- _Given records_
☆ ☆ ☆ ☆

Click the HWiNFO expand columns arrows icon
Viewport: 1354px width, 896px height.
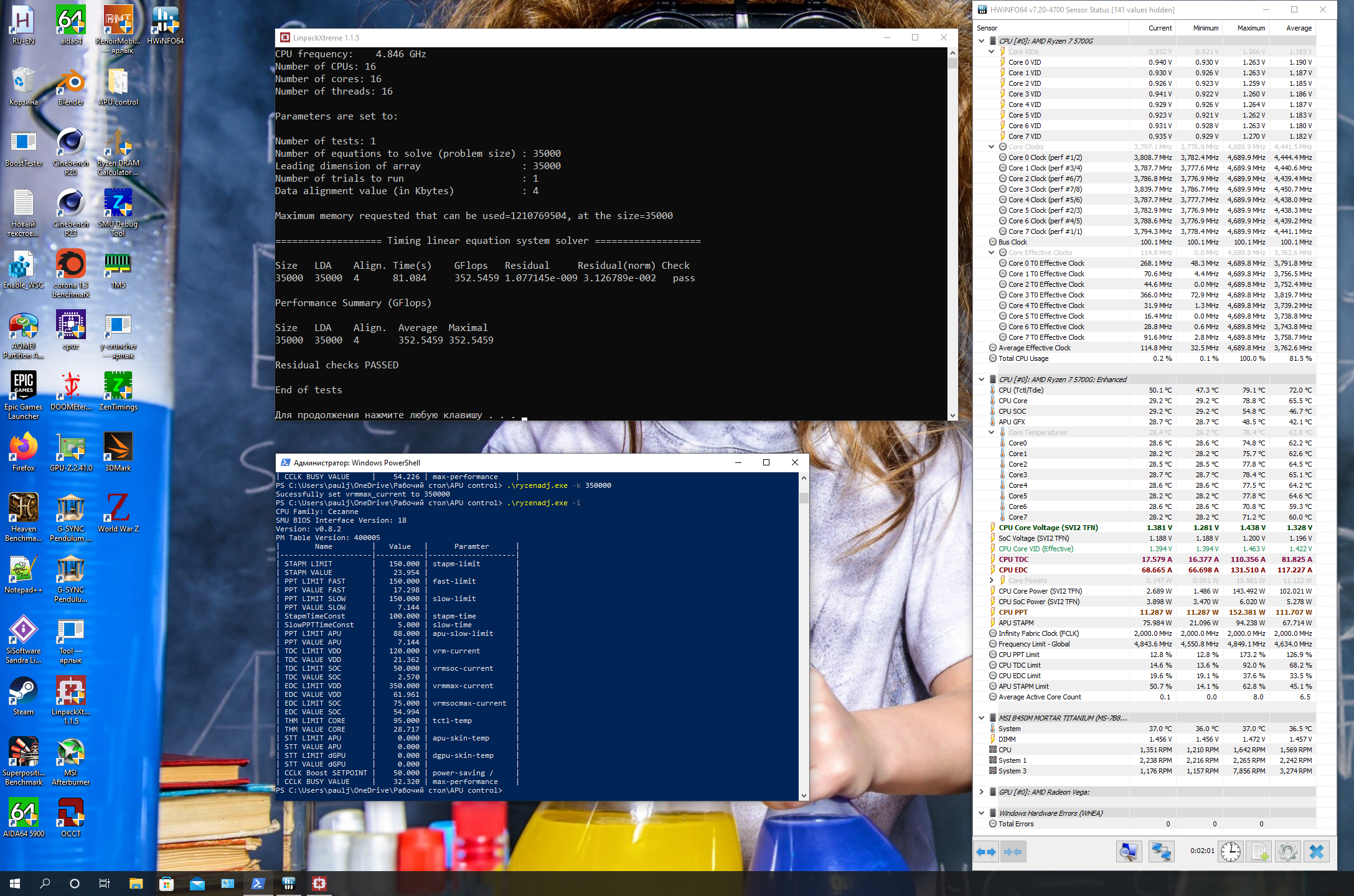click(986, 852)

☆ ☆ ☆ ☆

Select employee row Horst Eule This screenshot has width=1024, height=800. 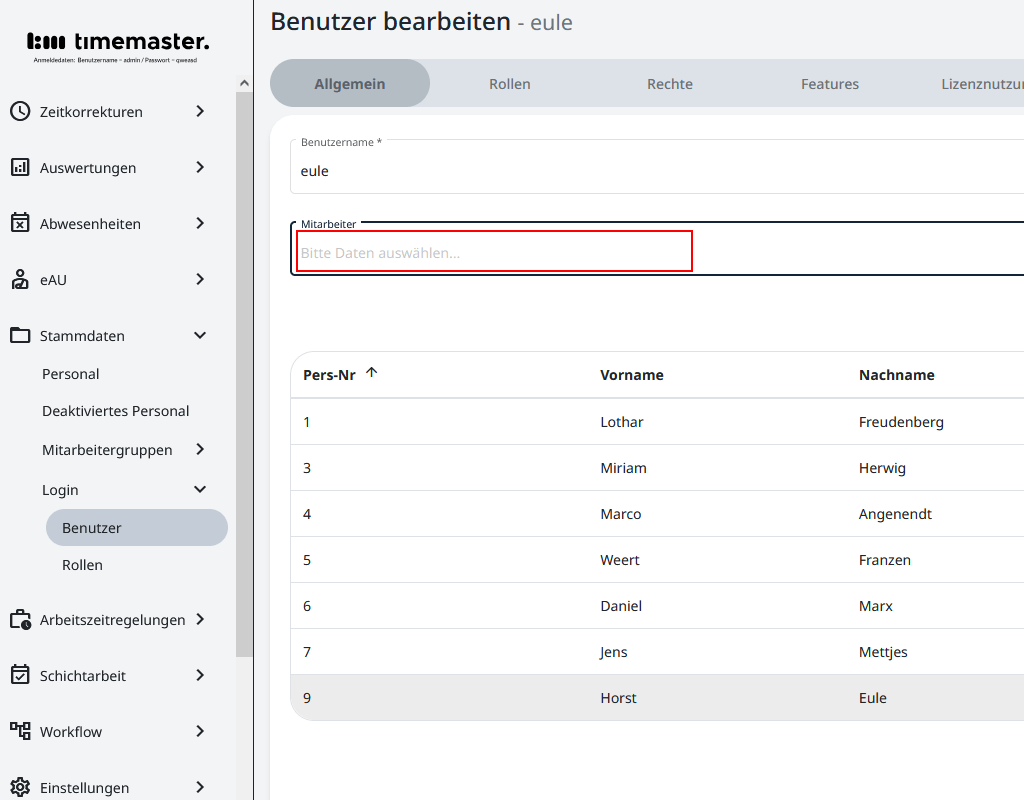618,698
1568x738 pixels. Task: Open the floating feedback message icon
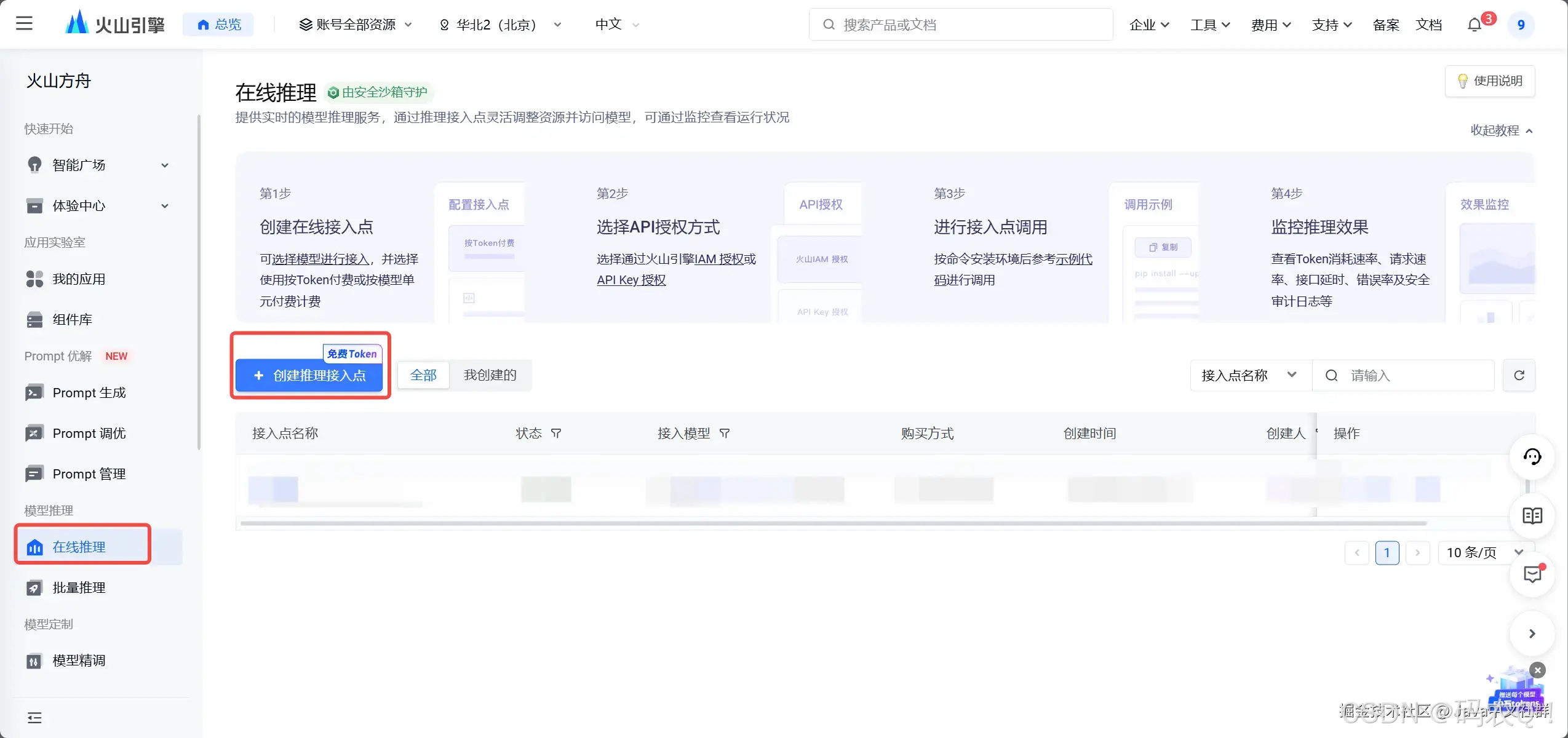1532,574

☆ ☆ ☆ ☆

- _Exercise task_
Please extract every line of the records that contains the word "icon", matching case exactly.

- _Task response_
Click the HWiNFO expand columns arrows icon
1568x738 pixels. Task: Open the floating feedback message icon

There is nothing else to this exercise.